● **DOCUMENT EXTRACT**
-- start --

Chart extraction: Charts are exported as two companion files added to the MediaBag:
chart1.json — Chart.js-ready metadata:
{
"type": "bar",
"title": "Sales by Quarter",
"dataFile": "chart1.csv",
"options": {
"indexAxis": "x",
"scales": {
"x": { "title": { "display": true, "text": "Quarter" }, "stacked": false },
"y": { "title": { "display": true, "text": "Revenue" }, "stacked": false }
}
},
"series": [
{ "label": "Product A" },
{ "label": "Product B" }
]
}
chart1.csv — the data (categories + one column per series):
Category,Product A,Product B
Q1,120,85
Q2,135,90
Q3,128,95
Q4,145,110
A comment marker is inserted in the LaTeX at the chart's position:
% [pandoc-chart: chart1.json]
Your app reads the marker → loads the JSON → finds dataFile → loads the CSV → renders with Chart.js.
Per-sheet CSV export: Each worksheet is also exported as a standalone CSV file (e.g. sheet-Sales.csv) added to the MediaBag. Trailing empty rows and columns are stripped automatically.

-- end --

● **STATED PROBLEM 1**
In the chart extraction excerpt, what is inserted in the LaTeX at the chart's position?
● **STATED PROBLEM 2**
Reproduce the chart extraction excerpt starting with "Per-sheet CSV export: Each" and going on through "are stripped automatically.", substituting "separate" for "standalone".

● **INFORMATION SUPPLIED**
-- start --

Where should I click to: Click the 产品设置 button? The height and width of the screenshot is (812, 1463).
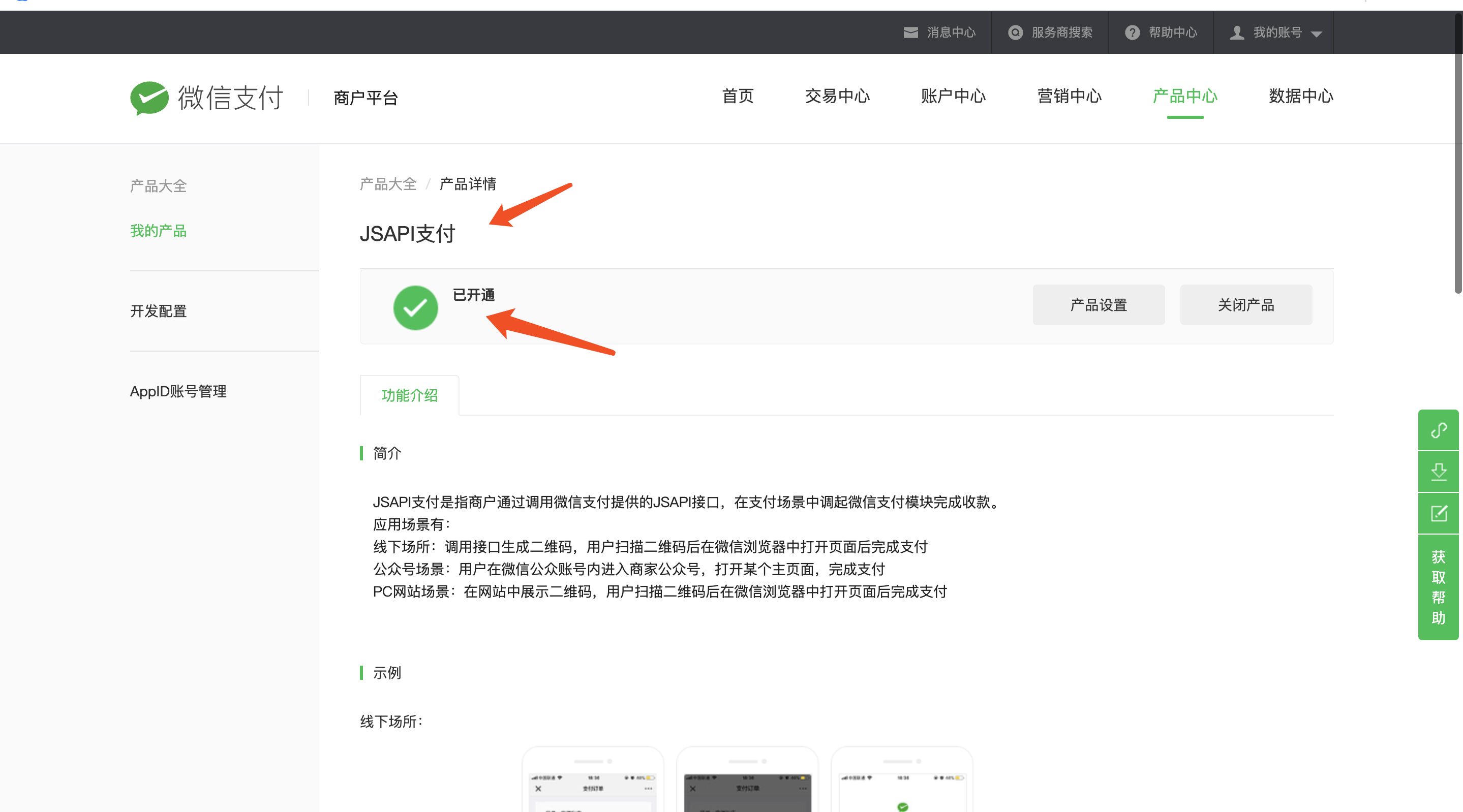(x=1099, y=305)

-- end --

● **FULL OUTPUT 1**
A comment marker is inserted.

● **FULL OUTPUT 2**
Per-sheet CSV export: Each worksheet is also exported as a separate CSV file (e.g. sheet-Sales.csv) added to the MediaBag. Trailing empty rows and columns are stripped automatically.